:: Passage given ::

+++

For Ellingsen, who hopes to build a career as a prosecutor, the most rewarding part of the project was interacting with clients. “It was an opportunity to feel that one is doing something that is real and concrete that might make a difference,” she said.

Such was the case when Looney made a breakthrough after reviewing a client’s case using current federal sentencing drug laws. With help of some “junior math,” he was able to determine that a client would be sentenced to 12 years rather than life for the same crime today. Due to privacy issues, students are not allowed to discuss specific details about cases or clients.

But working on clemency can be frustrating as well as rewarding. For Goodwin, the hardest part was not knowing what happens after the petition is submitted.

“It’s like a black box,” she said. “People don’t hear back. It’s going to be challenging for our clients.”

Petitions undergo seven levels of review before the president, who has the power to grant clemency, sees them. Mark Osler, a former federal prosecutor who advocates for clemency and criminal justice reform, has criticized the process as sluggish and bureaucratic and has urged Obama to act on more petitions.

Osler, the Robert and Marion Short Distinguished Chair and Professor of Law at University of St. Thomas in Minneapolis, came to Boston in January to train volunteer lawyers with the Boston firms.

“Clemency is a freedom issue,” he said. “When you see the people who are being released, you realize it’s a freedom issue.”

HLS students used handouts prepared by Osler that included a step-by-step guide to clemency petitions. In the process, they learned about clemency and the role it plays to remedy injustices in criminal law.

Looney, who plans to intern at the Metropolitan Public Defender’s Office in Portland, Ore., this summer, was baffled when he learned of the complexity of the clemency process, but he was also struck by the possibility of helping a prisoner regain his freedom.

“We really have the chance of impacting someone’s life, even though we don’t know what that chance is,” he said. “It was sobering but mostly exciting to realize what we can do with our legal education.”

+++

:: Given data ::
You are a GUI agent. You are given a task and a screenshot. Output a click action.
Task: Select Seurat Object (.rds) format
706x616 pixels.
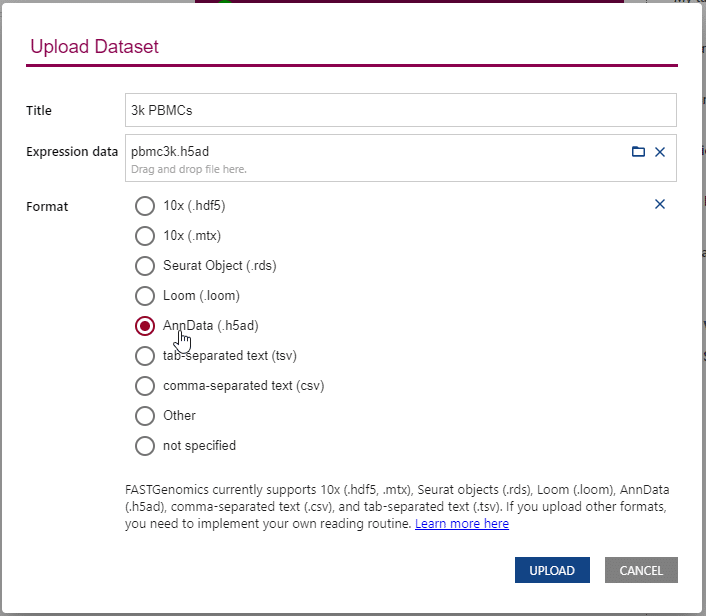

+++

:: Task requirements ::
[1] In the clemency passage, how many levels of review does a petition go through before the president sees it?
[2] Render this sentence from the clemency passage in Spanish: "But working on clemency can be frustrating as well as rewarding."
[3] From the clemency passage, extract the stretch from "Petitions undergo seven" through "the Boston firms.".
The data has no connection to the clemency passage.

:: Responses per task ::
[1] Seven.

[2] Pero trabajar en casos de clemencia puede ser tanto frustrante como gratificante.

[3]
Petitions undergo seven levels of review before the president, who has the power to grant clemency, sees them. Mark Osler, a former federal prosecutor who advocates for clemency and criminal justice reform, has criticized the process as sluggish and bureaucratic and has urged Obama to act on more petitions.

Osler, the Robert and Marion Short Distinguished Chair and Professor of Law at University of St. Thomas in Minneapolis, came to Boston in January to train volunteer lawyers with the Boston firms.